Print exactly, and only, the lines running from the line containing "Erkelenz (1378, 1012)" through the end of the records below.

(Data excerpts)
===============

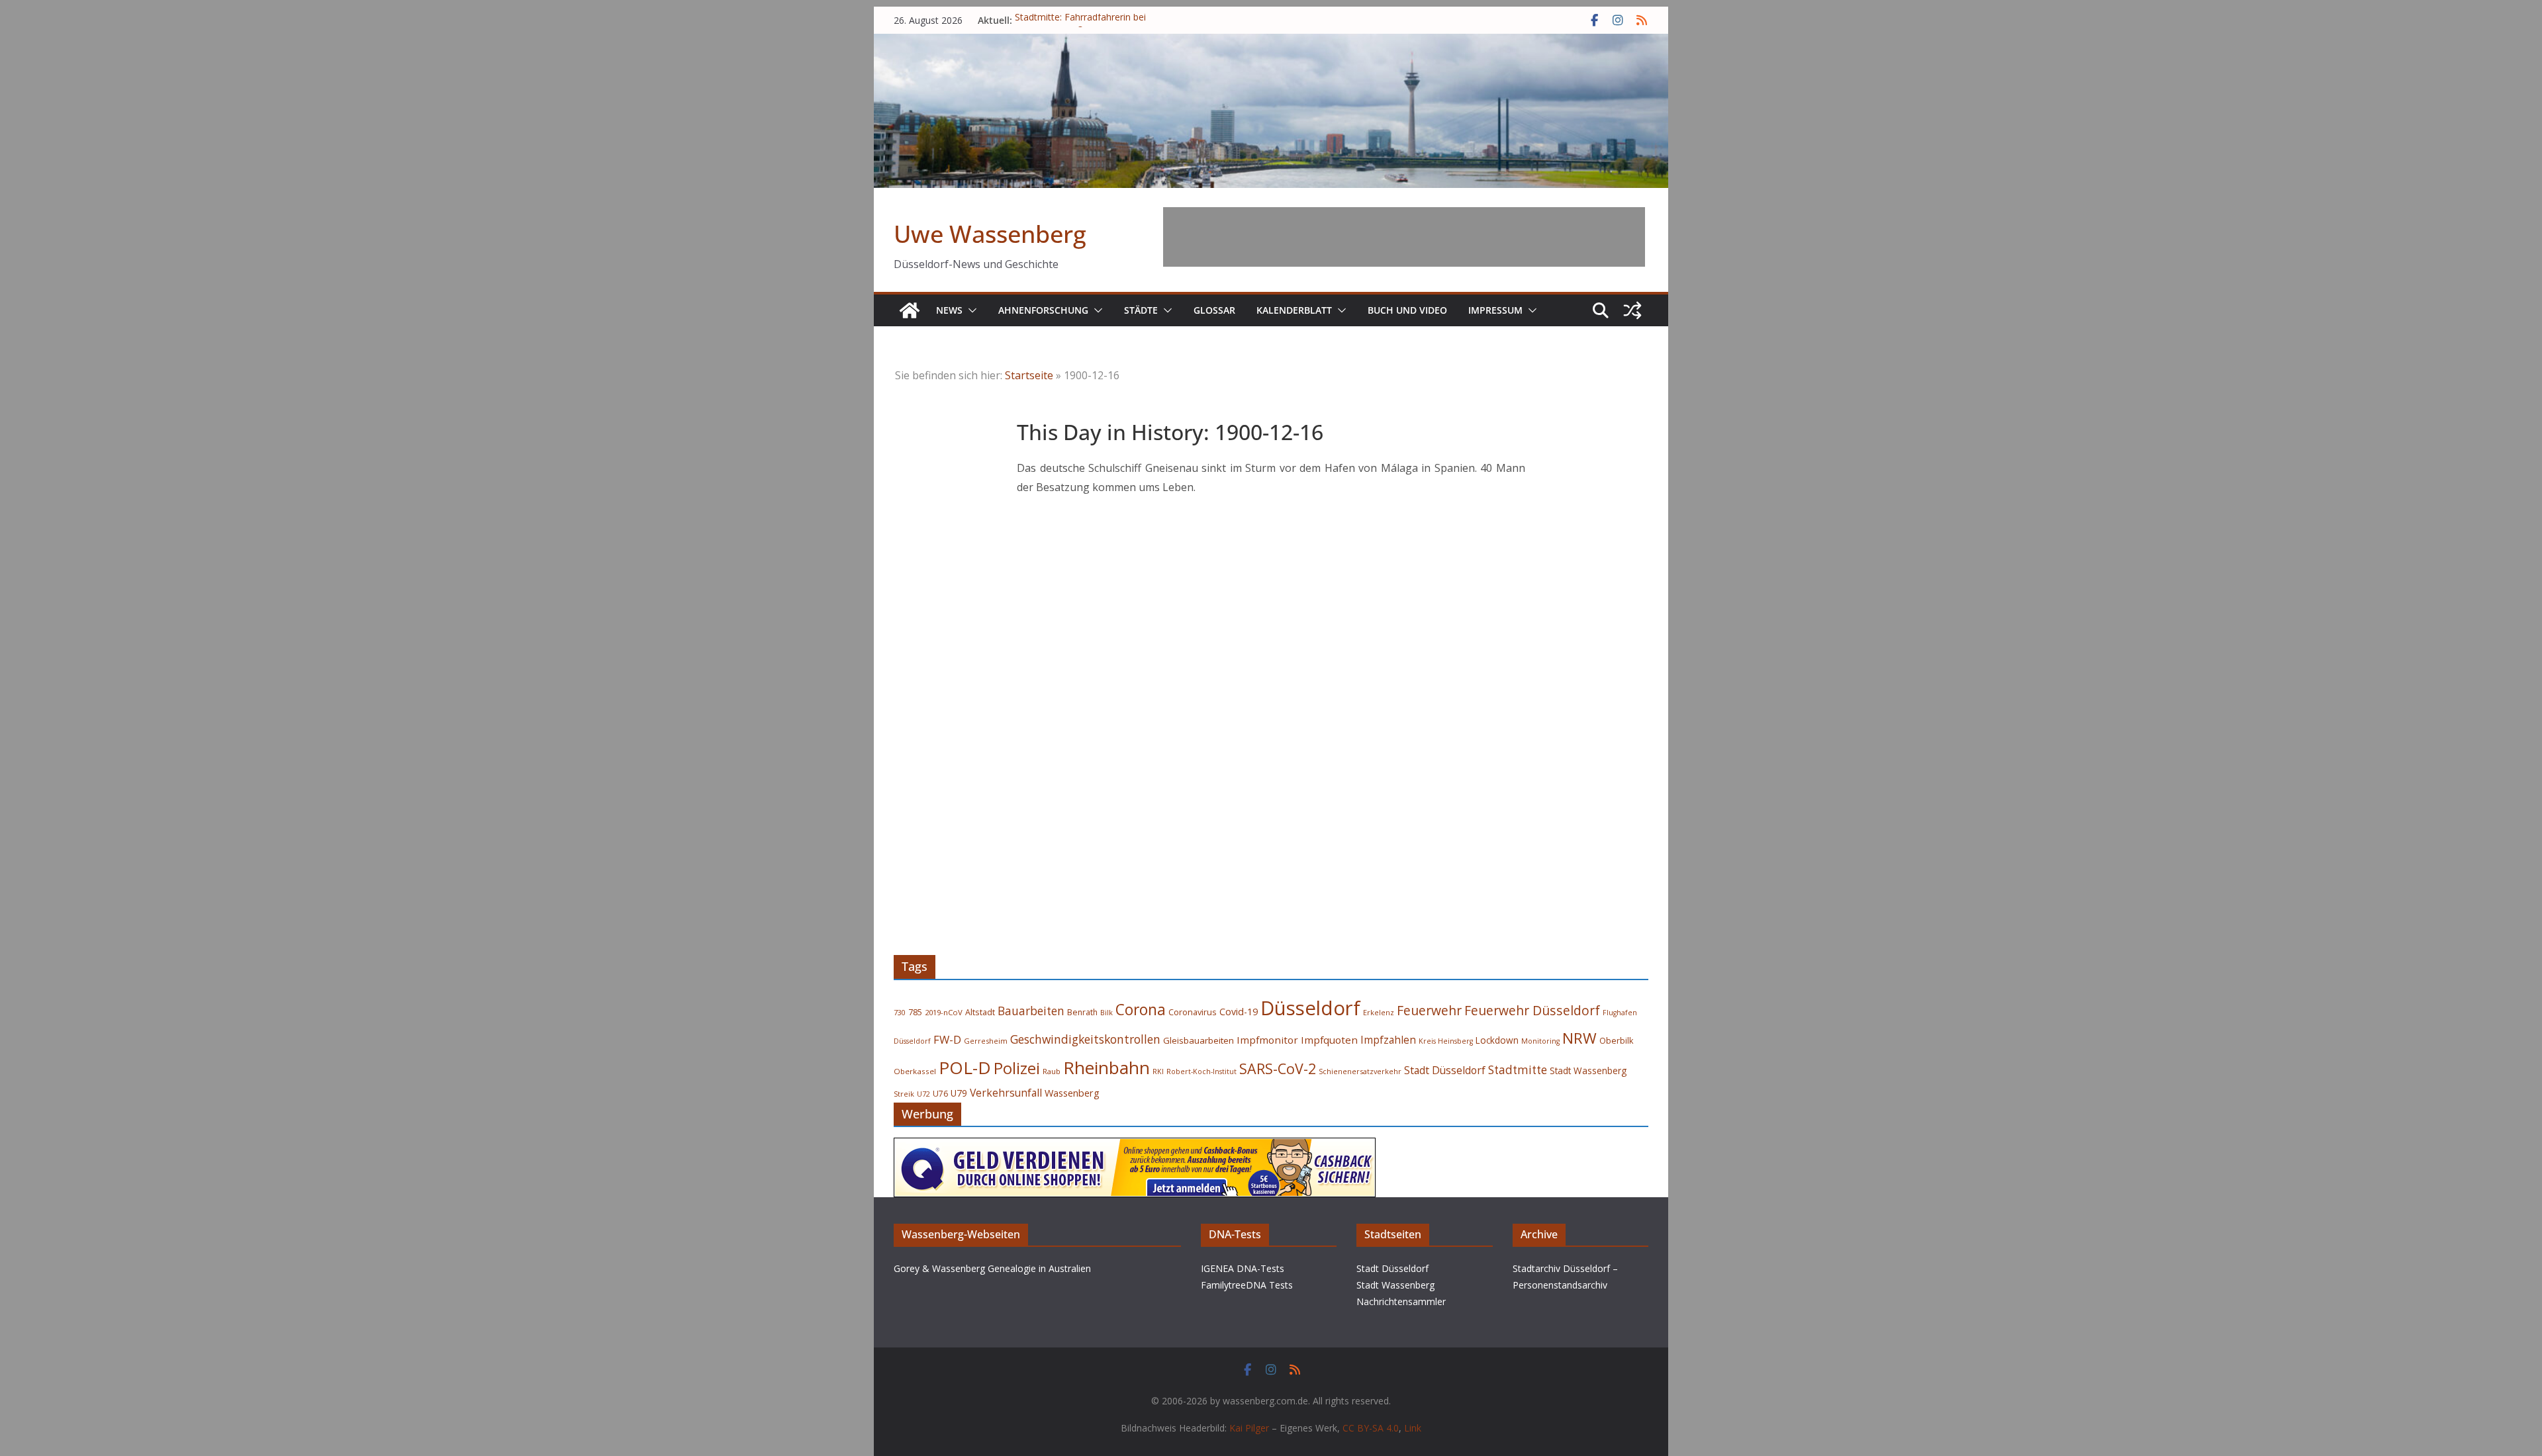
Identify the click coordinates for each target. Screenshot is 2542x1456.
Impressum (1495, 310)
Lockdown (1497, 1040)
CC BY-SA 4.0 (1370, 1428)
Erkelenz (1378, 1012)
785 (915, 1012)
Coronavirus (1192, 1012)
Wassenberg (1072, 1092)
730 (900, 1012)
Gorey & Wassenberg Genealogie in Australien (992, 1268)
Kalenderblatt (1294, 310)
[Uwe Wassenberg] (909, 310)
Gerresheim (986, 1041)
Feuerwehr (1429, 1010)
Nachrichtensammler (1401, 1301)
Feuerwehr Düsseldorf (1532, 1010)
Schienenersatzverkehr (1360, 1071)
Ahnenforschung (1043, 310)
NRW (1579, 1038)
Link (1412, 1428)
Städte (1141, 310)
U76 (940, 1093)
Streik (904, 1094)
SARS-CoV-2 (1277, 1068)
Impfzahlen (1388, 1039)
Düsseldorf (1310, 1008)
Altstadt (980, 1012)
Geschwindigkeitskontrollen (1085, 1039)
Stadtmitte (1517, 1069)
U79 (959, 1093)
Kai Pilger (1249, 1428)
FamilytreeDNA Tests (1247, 1285)
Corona (1140, 1009)
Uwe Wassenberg (990, 234)
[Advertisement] (1404, 237)
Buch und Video (1407, 310)
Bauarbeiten (1031, 1011)
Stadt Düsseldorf (1444, 1070)
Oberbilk (1616, 1040)
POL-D (965, 1067)
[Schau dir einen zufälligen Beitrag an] (1632, 310)
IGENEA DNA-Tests (1242, 1268)
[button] (970, 310)
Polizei (1017, 1068)
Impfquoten (1329, 1039)
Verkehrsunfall (1006, 1092)
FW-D (947, 1039)
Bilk (1106, 1012)
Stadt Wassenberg (1588, 1071)
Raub (1051, 1071)
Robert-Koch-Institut (1201, 1071)
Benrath (1082, 1012)
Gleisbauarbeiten (1198, 1040)
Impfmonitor (1267, 1039)
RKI (1158, 1071)
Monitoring (1540, 1041)
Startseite (1029, 375)
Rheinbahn (1106, 1067)
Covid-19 (1238, 1011)
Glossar (1214, 310)
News (949, 310)
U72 (923, 1094)
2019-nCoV (944, 1012)
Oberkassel (915, 1071)
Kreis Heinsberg (1446, 1041)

===============

Solution to the exercise:
Erkelenz (1378, 1012)
785 (915, 1012)
Coronavirus (1192, 1012)
Wassenberg (1072, 1092)
730 (900, 1012)
Gorey & Wassenberg Genealogie in Australien (992, 1268)
Kalenderblatt (1294, 310)
[Uwe Wassenberg] (909, 310)
Gerresheim (986, 1041)
Feuerwehr (1429, 1010)
Nachrichtensammler (1401, 1301)
Feuerwehr Düsseldorf (1532, 1010)
Schienenersatzverkehr (1360, 1071)
Ahnenforschung (1043, 310)
NRW (1579, 1038)
Link (1412, 1428)
Städte (1141, 310)
U76 (940, 1093)
Streik (904, 1094)
SARS-CoV-2 (1277, 1068)
Impfzahlen (1388, 1039)
Düsseldorf (1310, 1008)
Altstadt (980, 1012)
Geschwindigkeitskontrollen (1085, 1039)
Stadtmitte (1517, 1069)
U79 (959, 1093)
Kai Pilger (1249, 1428)
FamilytreeDNA Tests (1247, 1285)
Corona (1140, 1009)
Uwe Wassenberg (990, 234)
[Advertisement] (1404, 237)
Buch und Video (1407, 310)
Bauarbeiten (1031, 1011)
Stadt Düsseldorf (1444, 1070)
Oberbilk (1616, 1040)
POL-D (965, 1067)
[Schau dir einen zufälligen Beitrag an] (1632, 310)
IGENEA DNA-Tests (1242, 1268)
[button] (970, 310)
Polizei (1017, 1068)
Impfquoten (1329, 1039)
Verkehrsunfall (1006, 1092)
FW-D (947, 1039)
Bilk (1106, 1012)
Stadt Wassenberg (1588, 1071)
Raub (1051, 1071)
Robert-Koch-Institut (1201, 1071)
Benrath (1082, 1012)
Gleisbauarbeiten (1198, 1040)
Impfmonitor (1267, 1039)
RKI (1158, 1071)
Monitoring (1540, 1041)
Startseite (1029, 375)
Rheinbahn (1106, 1067)
Covid-19 (1238, 1011)
Glossar (1214, 310)
News (949, 310)
U72 (923, 1094)
2019-nCoV (944, 1012)
Oberkassel (915, 1071)
Kreis Heinsberg (1446, 1041)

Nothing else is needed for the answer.